--- EXTRACTED INFORMATION ---
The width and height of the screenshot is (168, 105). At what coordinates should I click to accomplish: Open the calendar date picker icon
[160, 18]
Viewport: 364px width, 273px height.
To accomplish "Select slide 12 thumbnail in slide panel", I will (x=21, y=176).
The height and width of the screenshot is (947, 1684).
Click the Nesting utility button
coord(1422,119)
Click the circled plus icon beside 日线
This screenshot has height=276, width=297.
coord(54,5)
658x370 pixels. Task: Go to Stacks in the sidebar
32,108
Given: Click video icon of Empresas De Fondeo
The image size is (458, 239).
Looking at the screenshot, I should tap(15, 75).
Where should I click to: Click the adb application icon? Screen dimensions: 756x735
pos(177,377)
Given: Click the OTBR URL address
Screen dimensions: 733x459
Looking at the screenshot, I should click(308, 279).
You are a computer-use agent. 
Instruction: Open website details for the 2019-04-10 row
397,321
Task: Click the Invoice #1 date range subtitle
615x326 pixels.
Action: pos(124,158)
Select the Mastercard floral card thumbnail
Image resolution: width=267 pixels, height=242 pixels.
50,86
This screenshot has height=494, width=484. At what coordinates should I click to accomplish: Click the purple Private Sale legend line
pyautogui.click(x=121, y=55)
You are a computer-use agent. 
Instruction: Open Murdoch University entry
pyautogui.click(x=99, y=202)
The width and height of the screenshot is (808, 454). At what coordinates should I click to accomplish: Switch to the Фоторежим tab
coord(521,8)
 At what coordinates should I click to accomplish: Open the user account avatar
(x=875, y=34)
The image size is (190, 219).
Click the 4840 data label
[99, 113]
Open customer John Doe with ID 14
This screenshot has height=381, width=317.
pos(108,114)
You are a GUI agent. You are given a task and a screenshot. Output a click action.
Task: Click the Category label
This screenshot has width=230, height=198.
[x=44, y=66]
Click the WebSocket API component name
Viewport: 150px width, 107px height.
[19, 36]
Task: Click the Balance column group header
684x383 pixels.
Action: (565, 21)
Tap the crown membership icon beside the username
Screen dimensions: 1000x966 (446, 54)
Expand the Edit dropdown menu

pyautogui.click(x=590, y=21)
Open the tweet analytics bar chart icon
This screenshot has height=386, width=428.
---
The lines from the one with "615x326 pixels." through the end of the data above are to be set down exactly, with both boundary lines included and no other lines.

615x326 pixels.
Action: pos(124,158)
Select the Mastercard floral card thumbnail
Image resolution: width=267 pixels, height=242 pixels.
50,86
This screenshot has height=494, width=484. At what coordinates should I click to accomplish: Click the purple Private Sale legend line
pyautogui.click(x=121, y=55)
You are a computer-use agent. 
Instruction: Open Murdoch University entry
pyautogui.click(x=99, y=202)
The width and height of the screenshot is (808, 454). At what coordinates should I click to accomplish: Switch to the Фоторежим tab
coord(521,8)
 At what coordinates should I click to accomplish: Open the user account avatar
(x=875, y=34)
The image size is (190, 219).
Click the 4840 data label
[99, 113]
Open customer John Doe with ID 14
This screenshot has height=381, width=317.
pos(108,114)
You are a GUI agent. You are given a task and a screenshot. Output a click action.
Task: Click the Category label
This screenshot has width=230, height=198.
[x=44, y=66]
Click the WebSocket API component name
Viewport: 150px width, 107px height.
[19, 36]
Task: Click the Balance column group header
684x383 pixels.
Action: (565, 21)
Tap the crown membership icon beside the username
Screen dimensions: 1000x966 (446, 54)
Expand the Edit dropdown menu

pyautogui.click(x=590, y=21)
Open the tweet analytics bar chart icon
This screenshot has height=386, width=428.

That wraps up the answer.